Las razones de esta crisis pueden comprenderse como un acumulado de descontentos sociales en el “proceso de cambio”, la contradictoria deriva de la narrativa del Estado plurinacional, así como del fortalecimiento creciente de actores políticos opuestos a tal horizonte (plataformas ciudadanas, vecindarios de clase media-alta, organizaciones civiles y empresariales). Así, investigadores y analistas, con miradas distintas sobre este conflicto, reconocen en su mayoría que los problemas medioambientales provocados por el extractivismo fueron un elemento movilizador contra el Gobierno (Bautista 2021; Peralta 2021; Rojas 2021).
Al respecto, el investigador Marco Gandarillas (2021)plantea que el movimiento ambientalista boliviano nace en “la solidaridad con el Tipnis”, para luego ampliar sus militancias.
La mayoría empezaron a asumirse como defensores ambientales, especialmente después de los intentos de criminalización llevados adelante por autoridades de diversos niveles de gobierno. Estos movimientos mantienen canales de comunicación con diversidad de grupos sociales y se han tornado en una plataforma que visibiliza causas no solo ambientales, sino también en defensa de la democracia. (117-118)

Instrucciones
**A.** Responda según el fragmento:
(i) ¿Qué elemento reconoce la mayoría de investigadores y analistas como movilizador contra el Gobierno?
(ii) ¿Dónde nace el movimiento ambientalista boliviano, según Marco Gandarillas?
(iii) ¿Qué otra causa, además de las ambientales, visibilizan estos movimientos?
**B.** ¿Cómo explica el fragmento las razones de la crisis?
Para responder, basta el fragmento; no recurra a otras fuentes.

Datos proporcionados
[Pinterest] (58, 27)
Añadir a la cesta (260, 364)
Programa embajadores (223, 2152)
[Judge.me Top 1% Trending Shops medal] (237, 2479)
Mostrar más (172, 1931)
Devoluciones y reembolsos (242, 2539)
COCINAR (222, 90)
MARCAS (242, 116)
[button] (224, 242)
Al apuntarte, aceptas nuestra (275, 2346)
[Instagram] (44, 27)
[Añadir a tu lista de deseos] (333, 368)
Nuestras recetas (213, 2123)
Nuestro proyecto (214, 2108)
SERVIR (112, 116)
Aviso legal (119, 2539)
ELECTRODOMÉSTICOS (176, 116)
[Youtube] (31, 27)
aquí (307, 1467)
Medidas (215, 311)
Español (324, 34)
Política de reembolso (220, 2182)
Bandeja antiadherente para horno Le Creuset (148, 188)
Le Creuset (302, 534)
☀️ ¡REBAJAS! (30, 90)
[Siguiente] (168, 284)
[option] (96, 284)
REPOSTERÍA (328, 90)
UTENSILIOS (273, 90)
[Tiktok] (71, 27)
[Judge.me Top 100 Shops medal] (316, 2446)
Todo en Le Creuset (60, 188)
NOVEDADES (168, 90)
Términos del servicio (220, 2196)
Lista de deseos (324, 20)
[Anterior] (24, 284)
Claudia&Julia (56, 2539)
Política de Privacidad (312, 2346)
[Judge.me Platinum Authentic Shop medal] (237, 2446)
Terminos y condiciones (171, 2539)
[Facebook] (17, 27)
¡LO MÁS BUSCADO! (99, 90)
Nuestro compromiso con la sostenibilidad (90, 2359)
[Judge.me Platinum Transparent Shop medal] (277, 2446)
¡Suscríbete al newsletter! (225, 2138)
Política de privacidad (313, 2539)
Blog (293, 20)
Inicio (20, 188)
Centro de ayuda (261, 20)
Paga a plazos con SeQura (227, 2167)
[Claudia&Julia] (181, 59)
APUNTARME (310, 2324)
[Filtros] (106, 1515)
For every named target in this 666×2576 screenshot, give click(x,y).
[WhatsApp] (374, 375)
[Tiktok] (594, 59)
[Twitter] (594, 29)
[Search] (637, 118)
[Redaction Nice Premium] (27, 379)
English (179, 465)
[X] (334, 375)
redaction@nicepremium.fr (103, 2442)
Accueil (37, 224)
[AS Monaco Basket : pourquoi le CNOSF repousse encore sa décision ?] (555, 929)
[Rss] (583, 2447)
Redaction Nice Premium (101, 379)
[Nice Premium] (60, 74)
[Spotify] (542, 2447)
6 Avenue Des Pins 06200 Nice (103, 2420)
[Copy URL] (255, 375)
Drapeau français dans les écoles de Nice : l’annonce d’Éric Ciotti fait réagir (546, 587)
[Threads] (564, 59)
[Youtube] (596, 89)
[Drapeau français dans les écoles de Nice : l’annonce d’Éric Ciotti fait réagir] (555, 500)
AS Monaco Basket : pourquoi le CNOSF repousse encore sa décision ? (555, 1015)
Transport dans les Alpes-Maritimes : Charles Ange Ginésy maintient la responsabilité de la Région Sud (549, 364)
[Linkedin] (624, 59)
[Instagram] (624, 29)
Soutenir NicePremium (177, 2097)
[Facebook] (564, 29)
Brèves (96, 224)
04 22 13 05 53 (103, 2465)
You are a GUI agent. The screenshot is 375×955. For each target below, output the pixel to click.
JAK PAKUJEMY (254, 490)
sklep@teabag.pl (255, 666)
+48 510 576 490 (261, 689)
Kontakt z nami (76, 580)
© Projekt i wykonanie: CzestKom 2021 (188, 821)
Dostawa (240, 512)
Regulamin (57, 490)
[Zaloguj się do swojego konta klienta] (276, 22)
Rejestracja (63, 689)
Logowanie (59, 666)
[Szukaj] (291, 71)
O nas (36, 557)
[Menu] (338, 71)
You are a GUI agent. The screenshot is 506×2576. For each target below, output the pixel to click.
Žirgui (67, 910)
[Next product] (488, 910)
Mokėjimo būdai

Respuestas por tarea
**A.**
(i) Los problemas medioambientales provocados por el extractivismo.
(ii) En "la solidaridad con el Tipnis".
(iii) La defensa de la democracia.

**B.** La crisis se explica como un acumulado de descontentos sociales en el "proceso de cambio" y por la contradictoria deriva de la narrativa del Estado plurinacional. También influye el fortalecimiento creciente de actores políticos opuestos a ese horizonte, como plataformas ciudadanas, vecindarios de clase media-alta y organizaciones civiles y empresariales.